**TASK DESCRIPTION**
Every entry below needs to be copied exactly.

*** Opening of DATA FOR THIS EXERCISE ***

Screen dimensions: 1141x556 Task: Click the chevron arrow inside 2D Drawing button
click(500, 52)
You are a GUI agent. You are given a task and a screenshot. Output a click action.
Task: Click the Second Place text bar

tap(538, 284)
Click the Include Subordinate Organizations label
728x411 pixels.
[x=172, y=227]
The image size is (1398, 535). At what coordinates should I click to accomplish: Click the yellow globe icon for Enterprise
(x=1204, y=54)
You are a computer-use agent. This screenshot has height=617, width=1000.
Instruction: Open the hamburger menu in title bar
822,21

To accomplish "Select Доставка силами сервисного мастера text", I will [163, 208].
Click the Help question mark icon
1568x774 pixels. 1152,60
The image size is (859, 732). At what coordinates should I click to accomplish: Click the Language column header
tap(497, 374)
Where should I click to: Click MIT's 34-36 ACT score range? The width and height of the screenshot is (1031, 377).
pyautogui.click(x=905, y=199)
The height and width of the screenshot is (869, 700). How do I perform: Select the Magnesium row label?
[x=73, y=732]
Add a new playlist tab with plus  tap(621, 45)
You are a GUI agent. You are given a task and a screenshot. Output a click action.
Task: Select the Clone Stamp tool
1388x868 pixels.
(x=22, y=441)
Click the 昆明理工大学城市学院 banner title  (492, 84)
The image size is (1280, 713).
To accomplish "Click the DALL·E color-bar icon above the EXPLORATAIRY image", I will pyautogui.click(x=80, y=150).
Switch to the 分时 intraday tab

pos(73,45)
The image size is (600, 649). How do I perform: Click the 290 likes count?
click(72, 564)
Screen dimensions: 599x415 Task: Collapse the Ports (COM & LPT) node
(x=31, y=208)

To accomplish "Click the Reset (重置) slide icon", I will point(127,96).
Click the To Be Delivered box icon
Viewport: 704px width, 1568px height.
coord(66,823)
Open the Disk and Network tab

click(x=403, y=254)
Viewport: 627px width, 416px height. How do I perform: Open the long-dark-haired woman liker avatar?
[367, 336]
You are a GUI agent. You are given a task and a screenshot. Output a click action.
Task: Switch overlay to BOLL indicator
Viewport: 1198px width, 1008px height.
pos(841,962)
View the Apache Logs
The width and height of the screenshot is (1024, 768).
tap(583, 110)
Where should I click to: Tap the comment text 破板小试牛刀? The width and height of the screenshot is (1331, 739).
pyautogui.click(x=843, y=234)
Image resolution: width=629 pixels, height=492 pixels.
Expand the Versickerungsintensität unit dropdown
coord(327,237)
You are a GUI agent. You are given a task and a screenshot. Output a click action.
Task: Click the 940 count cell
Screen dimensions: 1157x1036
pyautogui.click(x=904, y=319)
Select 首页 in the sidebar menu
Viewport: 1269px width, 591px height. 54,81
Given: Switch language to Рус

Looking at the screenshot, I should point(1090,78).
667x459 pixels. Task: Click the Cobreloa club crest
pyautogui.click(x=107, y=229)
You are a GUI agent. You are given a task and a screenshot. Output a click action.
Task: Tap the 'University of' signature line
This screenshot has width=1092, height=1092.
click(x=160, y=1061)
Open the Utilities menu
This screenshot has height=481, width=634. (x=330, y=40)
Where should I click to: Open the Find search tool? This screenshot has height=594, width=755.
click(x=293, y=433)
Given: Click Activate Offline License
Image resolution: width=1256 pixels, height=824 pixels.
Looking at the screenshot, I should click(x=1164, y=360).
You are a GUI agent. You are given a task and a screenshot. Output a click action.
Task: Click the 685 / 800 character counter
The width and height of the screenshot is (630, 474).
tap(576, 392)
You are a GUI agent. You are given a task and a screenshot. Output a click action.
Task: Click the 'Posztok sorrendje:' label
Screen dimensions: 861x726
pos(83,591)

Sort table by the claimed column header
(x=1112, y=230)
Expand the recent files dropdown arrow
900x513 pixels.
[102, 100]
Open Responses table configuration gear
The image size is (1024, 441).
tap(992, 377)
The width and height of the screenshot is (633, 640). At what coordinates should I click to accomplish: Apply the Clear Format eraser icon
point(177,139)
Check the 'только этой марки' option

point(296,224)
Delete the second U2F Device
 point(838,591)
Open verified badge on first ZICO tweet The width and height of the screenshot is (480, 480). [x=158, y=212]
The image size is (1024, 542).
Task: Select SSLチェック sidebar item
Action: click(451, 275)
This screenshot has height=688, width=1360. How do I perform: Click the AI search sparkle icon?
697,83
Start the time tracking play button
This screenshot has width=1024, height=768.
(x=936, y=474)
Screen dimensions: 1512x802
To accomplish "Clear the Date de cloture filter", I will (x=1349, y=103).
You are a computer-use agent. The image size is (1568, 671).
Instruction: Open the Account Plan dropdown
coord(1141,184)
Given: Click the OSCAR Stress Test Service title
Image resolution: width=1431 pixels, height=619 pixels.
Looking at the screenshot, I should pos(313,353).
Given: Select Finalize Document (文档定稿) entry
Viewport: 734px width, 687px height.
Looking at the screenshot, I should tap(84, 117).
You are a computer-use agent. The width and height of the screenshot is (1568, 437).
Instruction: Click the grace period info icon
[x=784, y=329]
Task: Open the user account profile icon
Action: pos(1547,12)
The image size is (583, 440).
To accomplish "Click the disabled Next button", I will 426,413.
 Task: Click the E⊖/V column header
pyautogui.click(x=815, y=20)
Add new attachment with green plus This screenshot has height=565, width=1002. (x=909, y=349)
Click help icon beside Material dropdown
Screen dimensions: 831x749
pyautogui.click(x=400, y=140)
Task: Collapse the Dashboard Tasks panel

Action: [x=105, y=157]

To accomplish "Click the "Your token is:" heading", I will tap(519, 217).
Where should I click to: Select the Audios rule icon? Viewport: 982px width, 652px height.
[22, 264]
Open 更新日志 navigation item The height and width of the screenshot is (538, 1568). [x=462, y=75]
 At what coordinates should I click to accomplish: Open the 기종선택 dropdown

*** Close of DATA FOR THIS EXERCISE ***

**TASK SOLUTION**
Screen dimensions: 1141x556 Task: Click the chevron arrow inside 2D Drawing button
click(500, 52)
You are a GUI agent. You are given a task and a screenshot. Output a click action.
Task: Click the Second Place text bar

tap(538, 284)
Click the Include Subordinate Organizations label
728x411 pixels.
[x=172, y=227]
The image size is (1398, 535). At what coordinates should I click to accomplish: Click the yellow globe icon for Enterprise
(x=1204, y=54)
You are a computer-use agent. This screenshot has height=617, width=1000.
Instruction: Open the hamburger menu in title bar
822,21

To accomplish "Select Доставка силами сервисного мастера text", I will [163, 208].
Click the Help question mark icon
1568x774 pixels. 1152,60
The image size is (859, 732). At what coordinates should I click to accomplish: Click the Language column header
tap(497, 374)
Where should I click to: Click MIT's 34-36 ACT score range? The width and height of the screenshot is (1031, 377).
pyautogui.click(x=905, y=199)
The height and width of the screenshot is (869, 700). How do I perform: Select the Magnesium row label?
[x=73, y=732]
Add a new playlist tab with plus  tap(621, 45)
You are a GUI agent. You are given a task and a screenshot. Output a click action.
Task: Select the Clone Stamp tool
1388x868 pixels.
(x=22, y=441)
Click the 昆明理工大学城市学院 banner title  (492, 84)
The image size is (1280, 713).
To accomplish "Click the DALL·E color-bar icon above the EXPLORATAIRY image", I will pyautogui.click(x=80, y=150).
Switch to the 分时 intraday tab

pos(73,45)
The image size is (600, 649). How do I perform: Click the 290 likes count?
click(72, 564)
Screen dimensions: 599x415 Task: Collapse the Ports (COM & LPT) node
(x=31, y=208)

To accomplish "Click the Reset (重置) slide icon", I will point(127,96).
Click the To Be Delivered box icon
Viewport: 704px width, 1568px height.
coord(66,823)
Open the Disk and Network tab

click(x=403, y=254)
Viewport: 627px width, 416px height. How do I perform: Open the long-dark-haired woman liker avatar?
[367, 336]
You are a GUI agent. You are given a task and a screenshot. Output a click action.
Task: Switch overlay to BOLL indicator
Viewport: 1198px width, 1008px height.
pos(841,962)
View the Apache Logs
The width and height of the screenshot is (1024, 768).
tap(583, 110)
Where should I click to: Tap the comment text 破板小试牛刀? The width and height of the screenshot is (1331, 739).
pyautogui.click(x=843, y=234)
Image resolution: width=629 pixels, height=492 pixels.
Expand the Versickerungsintensität unit dropdown
coord(327,237)
You are a GUI agent. You are given a task and a screenshot. Output a click action.
Task: Click the 940 count cell
Screen dimensions: 1157x1036
pyautogui.click(x=904, y=319)
Select 首页 in the sidebar menu
Viewport: 1269px width, 591px height. 54,81
Given: Switch language to Рус

Looking at the screenshot, I should point(1090,78).
667x459 pixels. Task: Click the Cobreloa club crest
pyautogui.click(x=107, y=229)
You are a GUI agent. You are given a task and a screenshot. Output a click action.
Task: Tap the 'University of' signature line
This screenshot has width=1092, height=1092.
click(x=160, y=1061)
Open the Utilities menu
This screenshot has height=481, width=634. (x=330, y=40)
Where should I click to: Open the Find search tool? This screenshot has height=594, width=755.
click(x=293, y=433)
Given: Click Activate Offline License
Image resolution: width=1256 pixels, height=824 pixels.
Looking at the screenshot, I should click(x=1164, y=360).
You are a GUI agent. You are given a task and a screenshot. Output a click action.
Task: Click the 685 / 800 character counter
The width and height of the screenshot is (630, 474).
tap(576, 392)
You are a GUI agent. You are given a task and a screenshot. Output a click action.
Task: Click the 'Posztok sorrendje:' label
Screen dimensions: 861x726
pos(83,591)

Sort table by the claimed column header
(x=1112, y=230)
Expand the recent files dropdown arrow
900x513 pixels.
[102, 100]
Open Responses table configuration gear
The image size is (1024, 441).
tap(992, 377)
The width and height of the screenshot is (633, 640). At what coordinates should I click to accomplish: Apply the Clear Format eraser icon
point(177,139)
Check the 'только этой марки' option

point(296,224)
Delete the second U2F Device
 point(838,591)
Open verified badge on first ZICO tweet The width and height of the screenshot is (480, 480). [x=158, y=212]
The image size is (1024, 542).
Task: Select SSLチェック sidebar item
Action: click(451, 275)
This screenshot has height=688, width=1360. How do I perform: Click the AI search sparkle icon?
697,83
Start the time tracking play button
This screenshot has width=1024, height=768.
(x=936, y=474)
Screen dimensions: 1512x802
To accomplish "Clear the Date de cloture filter", I will (x=1349, y=103).
You are a computer-use agent. The image size is (1568, 671).
Instruction: Open the Account Plan dropdown
coord(1141,184)
Given: Click the OSCAR Stress Test Service title
Image resolution: width=1431 pixels, height=619 pixels.
Looking at the screenshot, I should pos(313,353).
Given: Select Finalize Document (文档定稿) entry
Viewport: 734px width, 687px height.
Looking at the screenshot, I should tap(84, 117).
You are a computer-use agent. The width and height of the screenshot is (1568, 437).
Instruction: Click the grace period info icon
[x=784, y=329]
Task: Open the user account profile icon
Action: pos(1547,12)
The image size is (583, 440).
To accomplish "Click the disabled Next button", I will 426,413.
 Task: Click the E⊖/V column header
pyautogui.click(x=815, y=20)
Add new attachment with green plus This screenshot has height=565, width=1002. (x=909, y=349)
Click help icon beside Material dropdown
Screen dimensions: 831x749
pyautogui.click(x=400, y=140)
Task: Collapse the Dashboard Tasks panel

Action: [x=105, y=157]

To accomplish "Click the "Your token is:" heading", I will tap(519, 217).
Where should I click to: Select the Audios rule icon? Viewport: 982px width, 652px height.
[22, 264]
Open 更新日志 navigation item The height and width of the screenshot is (538, 1568). [x=462, y=75]
 At what coordinates should I click to accomplish: Open the 기종선택 dropdown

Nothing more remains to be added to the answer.